## What the task asks
Copy the lines below word for word, from the line with "What do you see at coordinates (817, 394)" up to and including the line with "I want to click on 'Sign".

## Stored records
--- BEGIN ---

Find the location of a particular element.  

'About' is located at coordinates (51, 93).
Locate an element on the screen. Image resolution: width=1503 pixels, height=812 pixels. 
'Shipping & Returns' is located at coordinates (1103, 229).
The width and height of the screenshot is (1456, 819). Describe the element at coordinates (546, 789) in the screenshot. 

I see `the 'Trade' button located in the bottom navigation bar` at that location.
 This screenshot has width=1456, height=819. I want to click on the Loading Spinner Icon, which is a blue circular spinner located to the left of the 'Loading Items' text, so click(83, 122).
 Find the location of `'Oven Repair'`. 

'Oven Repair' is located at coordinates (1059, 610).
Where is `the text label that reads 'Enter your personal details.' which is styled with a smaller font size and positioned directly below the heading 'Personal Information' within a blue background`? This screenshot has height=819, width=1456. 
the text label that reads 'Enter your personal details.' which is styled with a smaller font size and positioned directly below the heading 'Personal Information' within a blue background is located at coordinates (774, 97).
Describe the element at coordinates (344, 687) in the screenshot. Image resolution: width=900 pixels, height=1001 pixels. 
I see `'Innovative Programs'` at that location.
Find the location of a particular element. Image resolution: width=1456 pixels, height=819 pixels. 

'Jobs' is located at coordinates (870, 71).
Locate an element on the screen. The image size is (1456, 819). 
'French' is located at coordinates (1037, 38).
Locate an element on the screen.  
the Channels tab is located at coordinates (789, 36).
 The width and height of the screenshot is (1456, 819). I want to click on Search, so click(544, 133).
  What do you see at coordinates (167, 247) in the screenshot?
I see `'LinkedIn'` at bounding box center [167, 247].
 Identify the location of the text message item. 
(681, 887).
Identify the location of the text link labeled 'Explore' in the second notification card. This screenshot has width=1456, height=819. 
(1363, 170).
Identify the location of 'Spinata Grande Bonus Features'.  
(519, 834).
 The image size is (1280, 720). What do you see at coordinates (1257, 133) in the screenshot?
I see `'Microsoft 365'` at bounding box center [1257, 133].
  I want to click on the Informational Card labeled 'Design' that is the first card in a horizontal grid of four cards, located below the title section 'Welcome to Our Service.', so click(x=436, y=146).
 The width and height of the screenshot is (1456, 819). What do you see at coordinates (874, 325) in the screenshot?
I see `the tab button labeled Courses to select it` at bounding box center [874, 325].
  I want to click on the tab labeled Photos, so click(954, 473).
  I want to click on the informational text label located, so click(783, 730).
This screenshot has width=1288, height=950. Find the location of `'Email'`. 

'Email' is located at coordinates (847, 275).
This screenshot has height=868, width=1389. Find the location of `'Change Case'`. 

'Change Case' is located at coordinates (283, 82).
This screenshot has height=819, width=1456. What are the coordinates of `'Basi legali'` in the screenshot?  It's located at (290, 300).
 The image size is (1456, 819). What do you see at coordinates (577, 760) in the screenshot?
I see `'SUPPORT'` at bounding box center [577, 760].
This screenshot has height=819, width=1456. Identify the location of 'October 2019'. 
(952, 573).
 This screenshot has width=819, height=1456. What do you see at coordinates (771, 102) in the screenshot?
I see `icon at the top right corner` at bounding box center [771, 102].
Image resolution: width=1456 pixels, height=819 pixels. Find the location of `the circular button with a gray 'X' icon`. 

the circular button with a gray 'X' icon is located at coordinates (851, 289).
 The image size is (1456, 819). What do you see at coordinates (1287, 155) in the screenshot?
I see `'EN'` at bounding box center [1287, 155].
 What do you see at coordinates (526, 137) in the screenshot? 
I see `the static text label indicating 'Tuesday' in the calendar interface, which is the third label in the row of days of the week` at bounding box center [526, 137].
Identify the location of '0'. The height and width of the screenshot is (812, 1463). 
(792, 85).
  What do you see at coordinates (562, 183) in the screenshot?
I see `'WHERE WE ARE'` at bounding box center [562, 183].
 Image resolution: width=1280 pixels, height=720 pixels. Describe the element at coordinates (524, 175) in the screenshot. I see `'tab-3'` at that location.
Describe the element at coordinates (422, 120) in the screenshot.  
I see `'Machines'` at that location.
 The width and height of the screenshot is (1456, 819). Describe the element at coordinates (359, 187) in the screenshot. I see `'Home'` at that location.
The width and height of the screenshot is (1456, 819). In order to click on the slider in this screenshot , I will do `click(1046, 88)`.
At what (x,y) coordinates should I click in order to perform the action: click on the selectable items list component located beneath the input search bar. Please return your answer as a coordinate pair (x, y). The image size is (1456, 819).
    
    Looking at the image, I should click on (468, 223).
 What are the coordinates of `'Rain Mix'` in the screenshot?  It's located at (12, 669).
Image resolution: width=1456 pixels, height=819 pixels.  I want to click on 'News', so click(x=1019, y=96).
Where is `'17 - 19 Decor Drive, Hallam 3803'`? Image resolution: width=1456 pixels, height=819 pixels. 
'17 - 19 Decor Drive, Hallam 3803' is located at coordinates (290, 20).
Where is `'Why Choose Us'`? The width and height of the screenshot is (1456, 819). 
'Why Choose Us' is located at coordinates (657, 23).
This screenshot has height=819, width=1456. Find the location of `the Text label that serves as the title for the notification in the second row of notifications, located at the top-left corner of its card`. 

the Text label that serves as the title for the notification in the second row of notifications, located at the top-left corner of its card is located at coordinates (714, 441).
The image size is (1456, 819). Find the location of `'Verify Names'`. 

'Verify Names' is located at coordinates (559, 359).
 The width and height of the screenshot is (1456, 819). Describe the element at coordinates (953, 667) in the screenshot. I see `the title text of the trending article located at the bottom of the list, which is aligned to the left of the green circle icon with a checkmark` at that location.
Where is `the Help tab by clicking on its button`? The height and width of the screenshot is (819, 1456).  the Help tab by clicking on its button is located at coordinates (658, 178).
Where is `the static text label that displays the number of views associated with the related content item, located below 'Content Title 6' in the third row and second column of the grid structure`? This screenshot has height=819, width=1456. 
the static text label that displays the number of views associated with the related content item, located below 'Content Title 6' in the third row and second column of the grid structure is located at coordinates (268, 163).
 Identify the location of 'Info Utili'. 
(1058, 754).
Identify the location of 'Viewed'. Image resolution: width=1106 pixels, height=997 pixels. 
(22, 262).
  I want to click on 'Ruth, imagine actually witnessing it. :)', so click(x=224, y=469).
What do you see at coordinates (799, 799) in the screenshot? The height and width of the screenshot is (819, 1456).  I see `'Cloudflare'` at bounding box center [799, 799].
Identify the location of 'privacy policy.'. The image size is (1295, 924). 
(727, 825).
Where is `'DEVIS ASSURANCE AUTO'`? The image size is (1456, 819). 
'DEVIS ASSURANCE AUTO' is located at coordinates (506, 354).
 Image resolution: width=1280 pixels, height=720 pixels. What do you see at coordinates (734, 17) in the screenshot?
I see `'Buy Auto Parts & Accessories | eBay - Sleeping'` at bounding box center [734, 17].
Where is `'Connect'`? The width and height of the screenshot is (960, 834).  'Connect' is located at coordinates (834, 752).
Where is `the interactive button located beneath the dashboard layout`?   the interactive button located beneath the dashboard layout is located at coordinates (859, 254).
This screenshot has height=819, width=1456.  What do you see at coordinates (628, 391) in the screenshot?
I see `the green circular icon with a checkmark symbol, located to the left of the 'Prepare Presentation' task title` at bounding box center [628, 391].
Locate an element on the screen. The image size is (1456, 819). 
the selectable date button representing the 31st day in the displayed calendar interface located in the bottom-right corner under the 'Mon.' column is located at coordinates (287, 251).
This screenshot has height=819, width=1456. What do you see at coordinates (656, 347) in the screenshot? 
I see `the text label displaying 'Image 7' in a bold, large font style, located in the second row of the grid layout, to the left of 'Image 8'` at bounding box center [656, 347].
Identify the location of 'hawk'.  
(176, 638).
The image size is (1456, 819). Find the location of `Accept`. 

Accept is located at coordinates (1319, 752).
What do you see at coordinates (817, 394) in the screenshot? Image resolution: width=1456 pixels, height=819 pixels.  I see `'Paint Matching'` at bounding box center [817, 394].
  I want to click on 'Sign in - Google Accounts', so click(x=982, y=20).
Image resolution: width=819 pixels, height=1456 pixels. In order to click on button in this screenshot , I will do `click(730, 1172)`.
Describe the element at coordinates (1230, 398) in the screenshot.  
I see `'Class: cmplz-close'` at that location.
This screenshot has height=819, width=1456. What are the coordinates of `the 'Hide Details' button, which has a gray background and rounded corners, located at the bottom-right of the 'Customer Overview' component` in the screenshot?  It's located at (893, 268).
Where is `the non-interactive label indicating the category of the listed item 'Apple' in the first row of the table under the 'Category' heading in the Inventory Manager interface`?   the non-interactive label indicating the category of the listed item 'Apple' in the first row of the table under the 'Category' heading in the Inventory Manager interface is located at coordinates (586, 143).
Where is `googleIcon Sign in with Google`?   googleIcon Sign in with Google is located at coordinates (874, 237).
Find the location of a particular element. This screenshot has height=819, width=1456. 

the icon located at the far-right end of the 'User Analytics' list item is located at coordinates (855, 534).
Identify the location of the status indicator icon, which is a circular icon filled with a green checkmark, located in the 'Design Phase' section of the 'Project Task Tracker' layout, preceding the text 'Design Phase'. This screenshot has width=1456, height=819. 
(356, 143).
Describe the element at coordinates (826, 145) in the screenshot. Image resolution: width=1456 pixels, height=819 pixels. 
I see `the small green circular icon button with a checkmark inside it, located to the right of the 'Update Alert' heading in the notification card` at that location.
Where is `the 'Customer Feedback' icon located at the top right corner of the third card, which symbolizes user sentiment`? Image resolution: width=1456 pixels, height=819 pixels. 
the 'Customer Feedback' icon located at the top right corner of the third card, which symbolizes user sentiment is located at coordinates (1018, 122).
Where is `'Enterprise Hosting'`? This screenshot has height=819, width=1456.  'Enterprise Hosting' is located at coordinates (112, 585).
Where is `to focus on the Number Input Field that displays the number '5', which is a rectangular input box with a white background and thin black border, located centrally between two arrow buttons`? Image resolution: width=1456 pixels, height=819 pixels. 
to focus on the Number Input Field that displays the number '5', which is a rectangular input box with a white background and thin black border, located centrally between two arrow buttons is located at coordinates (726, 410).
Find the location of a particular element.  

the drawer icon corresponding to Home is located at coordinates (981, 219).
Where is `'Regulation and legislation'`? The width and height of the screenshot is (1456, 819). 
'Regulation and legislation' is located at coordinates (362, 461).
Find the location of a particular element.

--- END ---

## Exercise solution
What do you see at coordinates (817, 394) in the screenshot? Image resolution: width=1456 pixels, height=819 pixels.  I see `'Paint Matching'` at bounding box center [817, 394].
  I want to click on 'Sign in - Google Accounts', so click(x=982, y=20).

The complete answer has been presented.